It is hard to find many things the sport of baseball is the undisputed best at, but one of those things is undoubtedly its ability to use nicknames as a method for assign roles to certain figures. A player gains a role through their style, reputation, personality and an infinite list of other, often-nonsensical, characteristics. The result is an endless collection of players whose entire careers can be summed up in a few words. By cementing himself as they greatest defender in the history of baseball, Ozzie Smith became baseball's “Wizard.” Derek Jeter became “The Captain” through his consistency and level-headedness. Meanwhile, reliever Mitch Williams' inability to find the strike zone made him the sport's “Wild Thing.” Baseball has “Bambinos,” “Hammerin' Hanks” and Charlie Hustles.” It has “Big Papis,” “Big Hurts” and “Big Units.” It even has “crime dogs,” secretaries of defense” and “human rain delays.” Thousands of fascinating characters have filled professional baseball and yet the sport chose Bob Uecker, a backup catcher whose career was so unremarkable that calling it average would be a laughably-generous assessment, to hold its most prestigious role: “Mr. Baseball.”
Sure, Uecker gained his most famous nickname from noted non-player Johnny Carson, but nicknames only stick when everyone analyzes the argument for its existence and collectively agrees on its candidacy. The truth is that the reason why a quick quip from a comedy great was enough to plant baseball's most prestigious nickname onto one to one of the sport's most notoriously-unproductive players is because the baseball world recognized that Uecker's love for the sport transcended the traditional methods by which players were judged.
Perhaps the only thing that sullies Uecker's nickname is the silly sport its based on which, going by previous logic, makes being crowned “Mr. Baseball” the sports equivalent of being crowned “Lord of the Flies.” However, what Mr. Baseball knew better than anyone is that the same shortcomings that make America's Pastime appear outdated compared to its competition are also what make the sport brilliant from a storytelling perspective. Game three between the Milwaukee Brewers and the New York Mets became the ultimate proof.
Baseball's inability to let its starpower shine can lead to the game's most unknown players finding themselves in the biggest spots, but those exact circumstances turn those previously unknown players into heroes in the eyes of entire fanbases. Early on, the hero for Milwaukee was rookie pitcher Tobias Myers who had been a part of six organizations across his first eight years in minor league baseball before a swarm of injuries forced the Brewers to give him a shot midway through the season.
Somehow, over the course of one year, Myers went from getting ripped apart in the minors as a relief pitcher to starting a do-or-die playoff game at the major league level. For Myers to even be on the mound was a testament to perseverance. For Myers to then allow just two baserunners over five scoreless innings felt like something unrealistic even by Major League standards.

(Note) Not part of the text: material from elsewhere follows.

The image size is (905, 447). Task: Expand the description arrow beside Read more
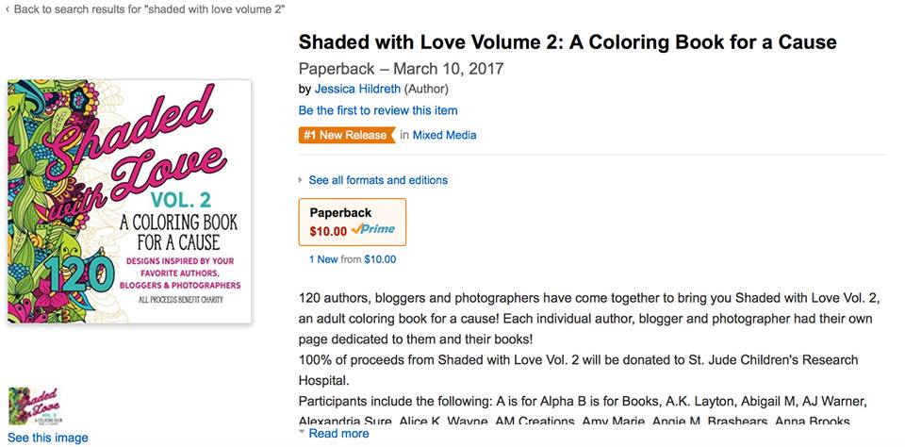302,432
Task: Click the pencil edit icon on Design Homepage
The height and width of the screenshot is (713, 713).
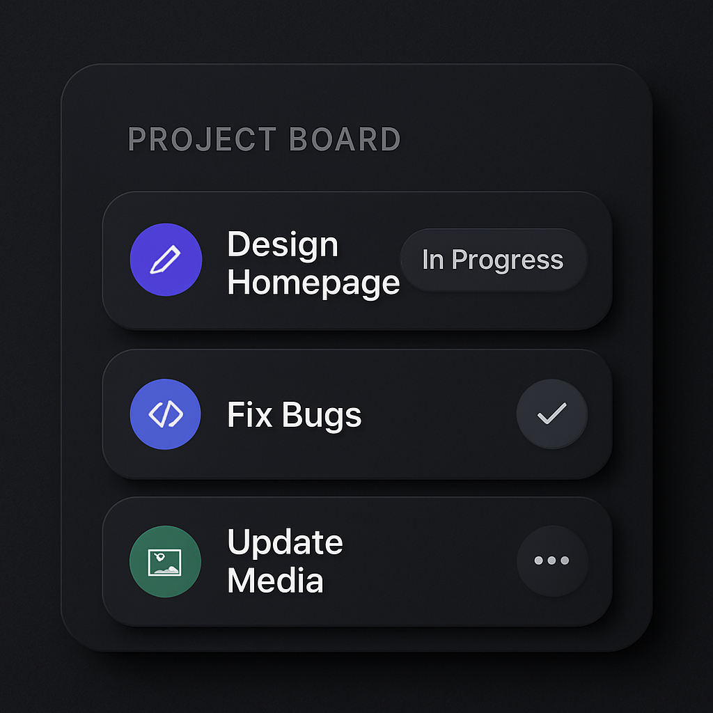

Myers' heroic night would have ideally been enough for Uecker to celebrate an easy win, but a similarly-strong performance from Mets starter Jose Quintana meant that Mr. Baseball had the privilege of calling a barn-burner. Both teams' offenses were shut down throughout the duel, yet a scoreless contest meant that one swing of the bat had the potential to dramatically change the fortunes of both the game and the season. The mere threat of each pitch possibly leading to a game-changing hit made baseball's supposed weakness into a major strength.
While it is true that the vast majority of a baseball game is spent waiting, the kind of waiting associated with a close baseball game is not the traditional kind that fills the monotony of everyday life. Waiting for the next pitch is not like waiting at the DMV; its the anticipation of being at the top of a roller coaster's peak while waiting for the cart to finally plummet down the tracks. Baseball is the scene in the thriller movie where the character has their hand on the doorknob of the foreboding closet in the abandoned mansion. At its best, baseball combines the exhilaration of opening a present with the apprehension of watching a roulette wheel spin. There is no additional action to watch. There is no escape. There is only pure, raw, unadulterated suspense.
The antidote to this emotional suspense is supposed to come through the 162 game schedule that renders a single game irrelevant. But this depressant becomes a powerful stimulant come playoffs. The first 162 games appeared lifeless at first glance. Instead, they were secretly charging up a battery that powers the playoffs. In October, every team is faced with not just the possibility, but the statistical likelihood, of failure. When future games are not guaranteed, the toil of the previous months can be rendered either irrelevant or significant in one pitch. One swing. One moment.
A scoreless game in the eighth all but guaranteed that Mr. Baseball would see one of those moments. The transformation was officially complete. The stars had officially aligned. The game of baseball had successfully twisted itself into a machine specially designed for emotional investment. The only question left was would this machine create euphoria, or would it create radioactive sorrow.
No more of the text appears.